To be done:
• 1. Please write down the passage of the sandhill crane thread from "## Roscoe (Jul" to "(Mar 12, 2006)", copying it word for word.
• 2. Translate this sentence from the sandhill crane thread into Spanish: "They probably will continue to head south for the Winter."

Extract provided:
+===+

# Rare Sight Sandhill Cranes



## Roscoe (Jul 22, 2007)

Todat at Noon I was out back of my house and heard the Googling of a Sandhill Crane.Looked to the East and saw a flock of about a Hundred Cranes.They got a little closer and you should have heard the sounds of that many Googling.They finally drifted off to the East and out of sight.I guees the bad weather in Michigan must have run them to the South.They probably will continue to head south for the Winter.A pretty Rare sight!I see quite a few in S.Michigan when Bass and Pike fishing in the Summer.



Roscoe


----------



## crappiedude (Mar 12, 2006)

That's pretty cool. I used to see/hear them a few years ago durring winter in southern Clermont Co. I haven't sen them in awhile.


----------



## leupy (Feb 12, 2007)

I use to go to AZ. hunting coyotes in Jan. there were thousand wintering there so much noise is was amazing. I have never seen one in Ohio.

+===+

Material provided:
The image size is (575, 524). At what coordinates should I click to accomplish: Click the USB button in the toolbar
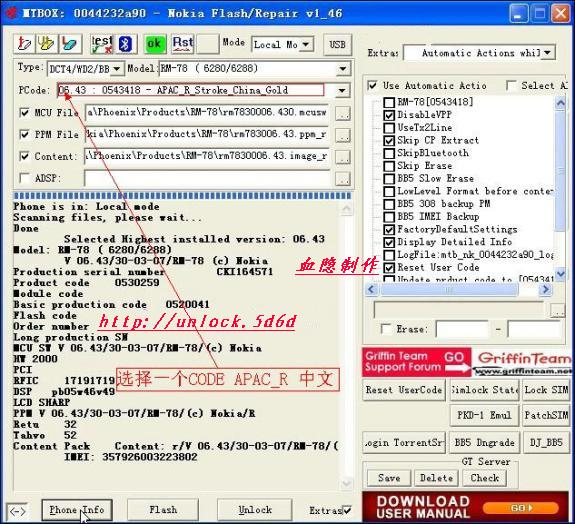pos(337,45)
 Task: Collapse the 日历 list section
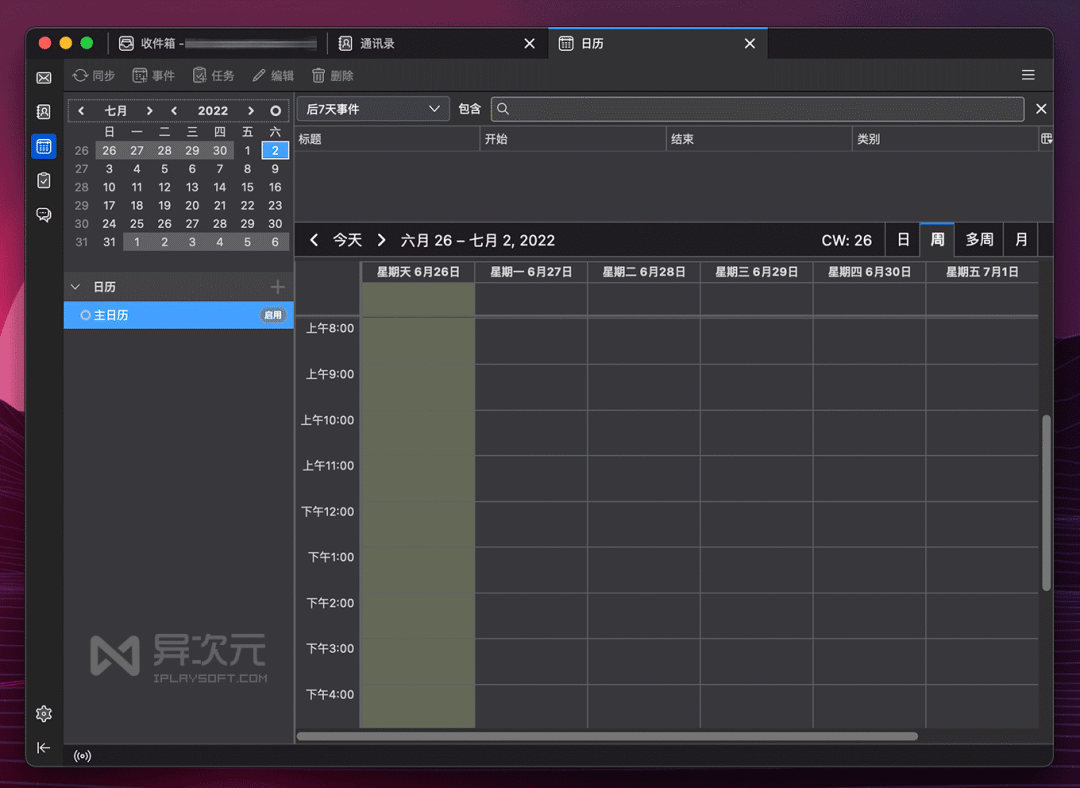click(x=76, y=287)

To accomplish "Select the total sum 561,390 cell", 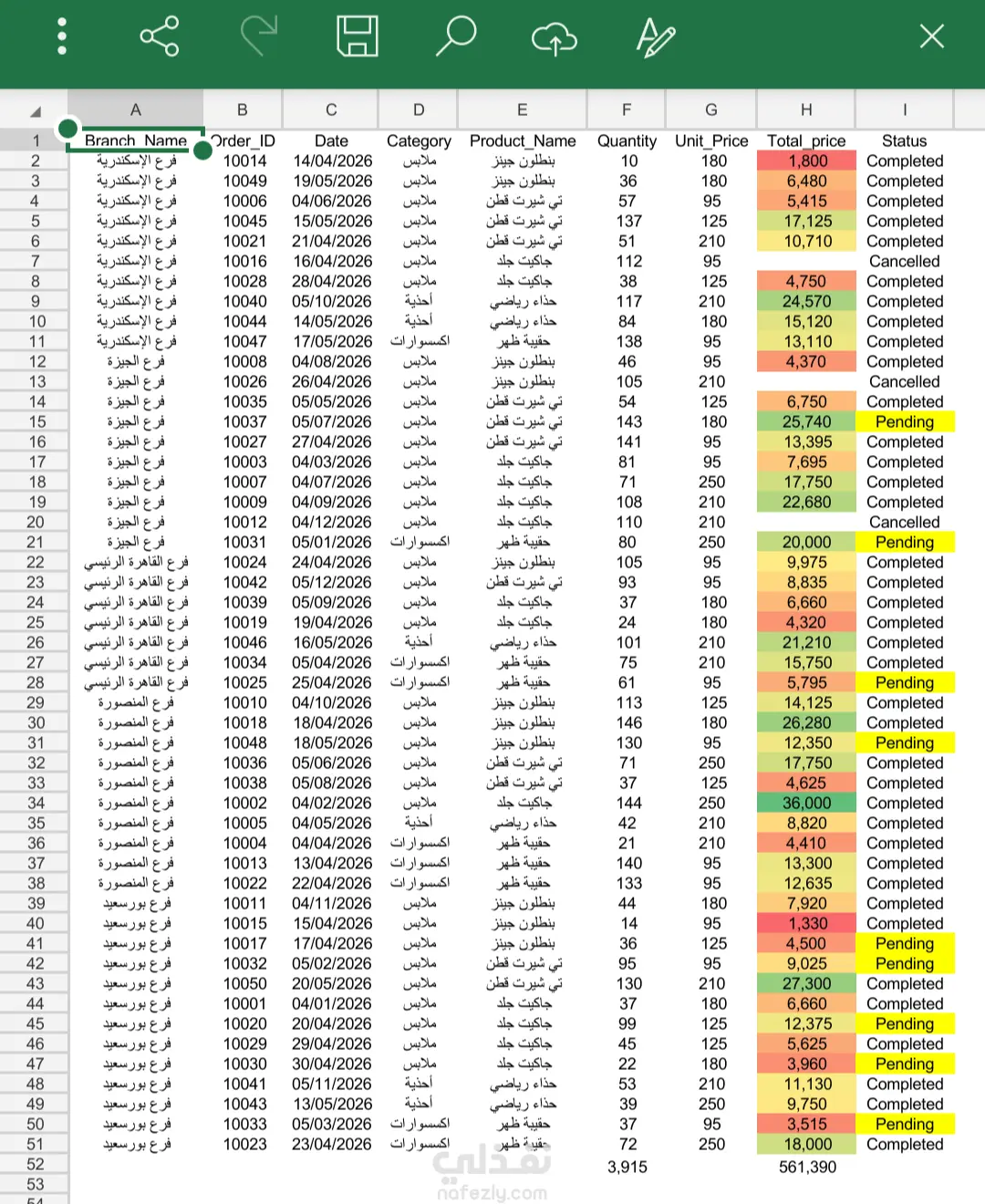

+===+

Solutions to each task:
• 1.
## Roscoe (Jul 22, 2007)

Todat at Noon I was out back of my house and heard the Googling of a Sandhill Crane.Looked to the East and saw a flock of about a Hundred Cranes.They got a little closer and you should have heard the sounds of that many Googling.They finally drifted off to the East and out of sight.I guees the bad weather in Michigan must have run them to the South.They probably will continue to head south for the Winter.A pretty Rare sight!I see quite a few in S.Michigan when Bass and Pike fishing in the Summer.



Roscoe


----------



## crappiedude (Mar 12, 2006)

• 2. Probablemente seguirán dirigiéndose al sur para el invierno.